Hi, I’m not sure if this is the best sub for this but I’ve lurked here for years and thought someone might have some good advice.

I’m 26, 5’3 180lbs. I have pretty severe PCOS, diagnosed in July, and I’ve been doing all sorts of things to try and manage it (zero success yet). The PCOS does impact my weight, obviously. My period stopped 4 years ago and within a year of it stopping, I had gained 70 pounds. Between now and March I went from 204 to 180. It was nothing short of pure hell to lose that weight and you can’t even see the weight loss, so I can’t even enjoy that lol

My issue now is, my doctor switched me to a new birth control to help control my PCOS symptoms (Slynd). This pill literally makes me ravenously hungry, with absolutely no fullness signals. It’s misery. I’m so hungry 24/7 that it’s all I can think about. I don’t mean like slight hunger or “oh i could eat something”. I mean, feels like I haven’t ate in days, death is imminent hunger.
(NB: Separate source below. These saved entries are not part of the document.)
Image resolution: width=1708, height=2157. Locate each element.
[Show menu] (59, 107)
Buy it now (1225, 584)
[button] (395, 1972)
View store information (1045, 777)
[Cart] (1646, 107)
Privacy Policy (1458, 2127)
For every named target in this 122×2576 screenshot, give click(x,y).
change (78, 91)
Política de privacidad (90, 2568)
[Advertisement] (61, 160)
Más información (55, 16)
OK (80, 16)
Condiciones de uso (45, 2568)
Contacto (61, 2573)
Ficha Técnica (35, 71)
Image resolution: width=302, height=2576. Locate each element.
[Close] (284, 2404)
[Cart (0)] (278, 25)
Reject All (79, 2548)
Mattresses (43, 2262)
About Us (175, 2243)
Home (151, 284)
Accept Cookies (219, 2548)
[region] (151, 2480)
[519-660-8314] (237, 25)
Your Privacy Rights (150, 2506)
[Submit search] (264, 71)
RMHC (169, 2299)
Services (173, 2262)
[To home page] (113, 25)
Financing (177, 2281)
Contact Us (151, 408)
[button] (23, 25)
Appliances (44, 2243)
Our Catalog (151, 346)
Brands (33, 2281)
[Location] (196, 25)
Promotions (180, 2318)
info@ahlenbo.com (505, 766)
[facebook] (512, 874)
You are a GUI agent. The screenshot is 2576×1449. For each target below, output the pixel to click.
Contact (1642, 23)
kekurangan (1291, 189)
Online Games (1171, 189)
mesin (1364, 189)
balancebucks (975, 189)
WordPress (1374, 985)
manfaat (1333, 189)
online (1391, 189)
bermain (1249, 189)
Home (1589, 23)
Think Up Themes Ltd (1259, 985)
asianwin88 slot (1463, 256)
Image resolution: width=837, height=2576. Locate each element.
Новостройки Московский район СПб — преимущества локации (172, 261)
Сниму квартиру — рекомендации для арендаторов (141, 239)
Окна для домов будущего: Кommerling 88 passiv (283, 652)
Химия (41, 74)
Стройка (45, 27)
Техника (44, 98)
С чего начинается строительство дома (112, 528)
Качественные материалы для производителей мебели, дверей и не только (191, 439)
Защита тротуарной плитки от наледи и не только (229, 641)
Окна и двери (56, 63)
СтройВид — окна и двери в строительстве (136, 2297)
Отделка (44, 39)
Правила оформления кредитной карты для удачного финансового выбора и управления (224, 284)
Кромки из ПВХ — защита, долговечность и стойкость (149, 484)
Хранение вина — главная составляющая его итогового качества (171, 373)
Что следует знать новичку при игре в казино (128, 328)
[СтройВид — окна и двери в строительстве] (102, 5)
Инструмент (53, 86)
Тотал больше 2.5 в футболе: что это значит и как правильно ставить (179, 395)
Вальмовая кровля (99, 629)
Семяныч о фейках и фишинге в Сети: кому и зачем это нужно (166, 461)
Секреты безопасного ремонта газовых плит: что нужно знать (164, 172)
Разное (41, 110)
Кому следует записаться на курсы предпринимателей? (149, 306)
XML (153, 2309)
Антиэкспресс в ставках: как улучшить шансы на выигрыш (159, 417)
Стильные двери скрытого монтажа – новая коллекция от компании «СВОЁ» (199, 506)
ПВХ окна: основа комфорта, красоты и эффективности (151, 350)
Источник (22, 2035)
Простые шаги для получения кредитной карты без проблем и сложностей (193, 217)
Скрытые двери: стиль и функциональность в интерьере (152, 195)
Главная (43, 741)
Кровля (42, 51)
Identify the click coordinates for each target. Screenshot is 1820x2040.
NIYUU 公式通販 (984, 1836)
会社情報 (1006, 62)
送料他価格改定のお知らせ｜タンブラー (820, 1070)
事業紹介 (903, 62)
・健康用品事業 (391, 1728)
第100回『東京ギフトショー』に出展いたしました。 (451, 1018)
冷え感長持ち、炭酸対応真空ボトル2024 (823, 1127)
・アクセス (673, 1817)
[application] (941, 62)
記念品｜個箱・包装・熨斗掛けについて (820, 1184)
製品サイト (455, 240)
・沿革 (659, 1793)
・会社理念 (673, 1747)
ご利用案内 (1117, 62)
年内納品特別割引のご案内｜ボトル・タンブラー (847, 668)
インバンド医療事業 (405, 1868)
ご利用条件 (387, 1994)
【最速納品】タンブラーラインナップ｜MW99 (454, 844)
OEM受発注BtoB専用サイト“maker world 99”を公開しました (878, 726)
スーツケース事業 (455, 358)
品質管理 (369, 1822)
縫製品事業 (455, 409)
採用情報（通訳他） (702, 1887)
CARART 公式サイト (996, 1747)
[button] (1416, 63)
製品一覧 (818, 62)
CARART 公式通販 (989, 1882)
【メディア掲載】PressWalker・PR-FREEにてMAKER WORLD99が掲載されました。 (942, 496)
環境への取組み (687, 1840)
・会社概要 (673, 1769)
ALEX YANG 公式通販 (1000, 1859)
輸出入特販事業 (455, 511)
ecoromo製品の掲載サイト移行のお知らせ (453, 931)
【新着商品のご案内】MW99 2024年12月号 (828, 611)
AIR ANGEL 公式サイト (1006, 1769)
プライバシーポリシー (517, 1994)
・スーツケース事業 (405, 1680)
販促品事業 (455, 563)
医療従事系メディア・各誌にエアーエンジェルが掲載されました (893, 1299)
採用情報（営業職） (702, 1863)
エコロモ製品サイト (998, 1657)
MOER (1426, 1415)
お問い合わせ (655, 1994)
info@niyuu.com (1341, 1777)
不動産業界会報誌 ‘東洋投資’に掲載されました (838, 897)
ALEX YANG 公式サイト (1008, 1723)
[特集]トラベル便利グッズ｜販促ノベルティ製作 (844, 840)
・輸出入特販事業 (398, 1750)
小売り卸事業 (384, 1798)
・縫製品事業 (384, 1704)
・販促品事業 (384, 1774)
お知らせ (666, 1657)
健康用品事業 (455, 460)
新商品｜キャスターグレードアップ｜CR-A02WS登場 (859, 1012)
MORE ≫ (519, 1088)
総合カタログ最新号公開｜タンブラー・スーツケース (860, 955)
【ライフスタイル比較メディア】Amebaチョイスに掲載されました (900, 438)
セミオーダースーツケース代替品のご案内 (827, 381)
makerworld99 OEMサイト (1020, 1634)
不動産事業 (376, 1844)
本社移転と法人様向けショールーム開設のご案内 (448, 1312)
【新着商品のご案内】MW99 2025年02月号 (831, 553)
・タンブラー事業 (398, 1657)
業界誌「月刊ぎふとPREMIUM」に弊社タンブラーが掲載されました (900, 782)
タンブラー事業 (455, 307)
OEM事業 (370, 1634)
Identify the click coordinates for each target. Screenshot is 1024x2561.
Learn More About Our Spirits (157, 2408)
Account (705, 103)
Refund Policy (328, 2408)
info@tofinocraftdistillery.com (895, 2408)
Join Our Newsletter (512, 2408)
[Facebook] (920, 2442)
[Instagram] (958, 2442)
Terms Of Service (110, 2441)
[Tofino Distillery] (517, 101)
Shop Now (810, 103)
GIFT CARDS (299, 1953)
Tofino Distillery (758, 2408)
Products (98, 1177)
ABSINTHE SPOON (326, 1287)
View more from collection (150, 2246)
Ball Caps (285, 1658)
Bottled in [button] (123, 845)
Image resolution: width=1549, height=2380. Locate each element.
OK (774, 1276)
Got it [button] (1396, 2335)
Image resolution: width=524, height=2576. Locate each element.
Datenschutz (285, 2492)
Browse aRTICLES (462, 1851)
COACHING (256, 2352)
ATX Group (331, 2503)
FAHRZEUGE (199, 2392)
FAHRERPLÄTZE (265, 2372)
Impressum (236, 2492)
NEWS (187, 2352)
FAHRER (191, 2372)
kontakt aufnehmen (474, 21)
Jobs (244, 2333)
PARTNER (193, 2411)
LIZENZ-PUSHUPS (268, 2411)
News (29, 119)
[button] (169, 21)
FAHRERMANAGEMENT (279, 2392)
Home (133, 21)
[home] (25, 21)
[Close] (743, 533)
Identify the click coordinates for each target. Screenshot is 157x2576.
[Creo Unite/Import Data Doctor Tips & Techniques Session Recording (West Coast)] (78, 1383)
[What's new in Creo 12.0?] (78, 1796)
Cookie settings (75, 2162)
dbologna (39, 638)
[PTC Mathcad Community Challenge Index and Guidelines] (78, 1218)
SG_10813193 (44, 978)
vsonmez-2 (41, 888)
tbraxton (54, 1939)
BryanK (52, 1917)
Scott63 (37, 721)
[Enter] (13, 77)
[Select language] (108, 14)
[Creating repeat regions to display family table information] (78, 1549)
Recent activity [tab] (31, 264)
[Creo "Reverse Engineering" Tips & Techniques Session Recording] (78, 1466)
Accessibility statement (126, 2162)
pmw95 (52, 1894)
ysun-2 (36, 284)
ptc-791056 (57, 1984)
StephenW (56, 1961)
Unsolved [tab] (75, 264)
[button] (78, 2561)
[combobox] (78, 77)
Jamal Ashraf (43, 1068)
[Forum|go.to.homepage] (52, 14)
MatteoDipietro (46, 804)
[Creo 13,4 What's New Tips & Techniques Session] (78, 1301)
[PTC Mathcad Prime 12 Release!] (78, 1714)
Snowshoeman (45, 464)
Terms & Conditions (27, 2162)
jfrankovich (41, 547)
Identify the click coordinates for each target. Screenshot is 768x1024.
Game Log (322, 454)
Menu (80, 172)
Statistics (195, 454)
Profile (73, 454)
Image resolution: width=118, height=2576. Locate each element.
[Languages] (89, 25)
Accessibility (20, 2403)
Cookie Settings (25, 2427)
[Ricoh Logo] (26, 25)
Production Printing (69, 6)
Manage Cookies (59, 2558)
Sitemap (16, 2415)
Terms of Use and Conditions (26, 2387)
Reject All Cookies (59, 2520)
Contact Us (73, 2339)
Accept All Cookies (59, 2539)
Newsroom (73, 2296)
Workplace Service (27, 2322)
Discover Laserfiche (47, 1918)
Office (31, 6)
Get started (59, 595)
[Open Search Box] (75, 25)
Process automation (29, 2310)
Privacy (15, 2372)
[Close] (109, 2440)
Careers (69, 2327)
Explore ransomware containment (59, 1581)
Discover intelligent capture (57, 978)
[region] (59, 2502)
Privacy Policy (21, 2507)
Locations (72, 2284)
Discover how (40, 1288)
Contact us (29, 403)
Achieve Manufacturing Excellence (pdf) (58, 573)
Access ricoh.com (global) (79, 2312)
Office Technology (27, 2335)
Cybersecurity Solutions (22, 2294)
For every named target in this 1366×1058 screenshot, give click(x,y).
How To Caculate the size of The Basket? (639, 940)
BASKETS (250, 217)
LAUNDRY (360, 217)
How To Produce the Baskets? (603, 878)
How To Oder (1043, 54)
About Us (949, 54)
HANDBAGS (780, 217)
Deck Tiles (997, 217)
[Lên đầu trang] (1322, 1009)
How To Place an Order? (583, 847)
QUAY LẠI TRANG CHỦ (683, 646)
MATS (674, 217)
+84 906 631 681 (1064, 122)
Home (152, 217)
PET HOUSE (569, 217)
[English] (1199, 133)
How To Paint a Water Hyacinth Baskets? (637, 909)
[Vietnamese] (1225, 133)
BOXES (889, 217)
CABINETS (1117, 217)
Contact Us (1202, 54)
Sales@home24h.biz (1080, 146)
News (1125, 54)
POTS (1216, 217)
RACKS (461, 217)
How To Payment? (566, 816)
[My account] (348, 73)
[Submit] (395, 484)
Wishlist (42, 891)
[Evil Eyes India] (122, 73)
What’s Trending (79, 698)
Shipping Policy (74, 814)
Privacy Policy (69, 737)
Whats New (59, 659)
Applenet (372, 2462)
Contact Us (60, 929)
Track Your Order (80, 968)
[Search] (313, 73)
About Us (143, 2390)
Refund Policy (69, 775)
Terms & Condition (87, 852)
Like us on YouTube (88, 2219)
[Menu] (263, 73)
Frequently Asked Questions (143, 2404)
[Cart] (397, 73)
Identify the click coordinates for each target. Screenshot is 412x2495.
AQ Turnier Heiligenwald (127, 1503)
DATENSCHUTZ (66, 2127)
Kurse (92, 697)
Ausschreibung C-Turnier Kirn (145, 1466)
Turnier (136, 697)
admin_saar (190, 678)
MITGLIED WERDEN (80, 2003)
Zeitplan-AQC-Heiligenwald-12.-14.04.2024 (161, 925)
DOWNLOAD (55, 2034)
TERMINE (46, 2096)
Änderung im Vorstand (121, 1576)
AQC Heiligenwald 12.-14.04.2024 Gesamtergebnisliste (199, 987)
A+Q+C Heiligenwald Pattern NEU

While I’m eating, I’m not even able to taste or enjoy my food because I feel so desperately hungry. I wake up in the middle of the night with hunger pains. It is so distracting to feel this hungry and to get zero relief from it. Yesterday, I was trying to focus on a work project and the hunger was so distracting, that I allowed myself to eat more than usual just to try and get some relief and I ended up eating until I felt nauseous. The nausea lasted for about 10 minutes and I was immediately severely hungry again.

I know the whole “pills don’t have calories” spiel and I know it’s just a matter of willpower to simply not eat but my quality of life and ability to function is seriously being impacted. I am miserable.

Has anyone experienced this before and how did you resolve it?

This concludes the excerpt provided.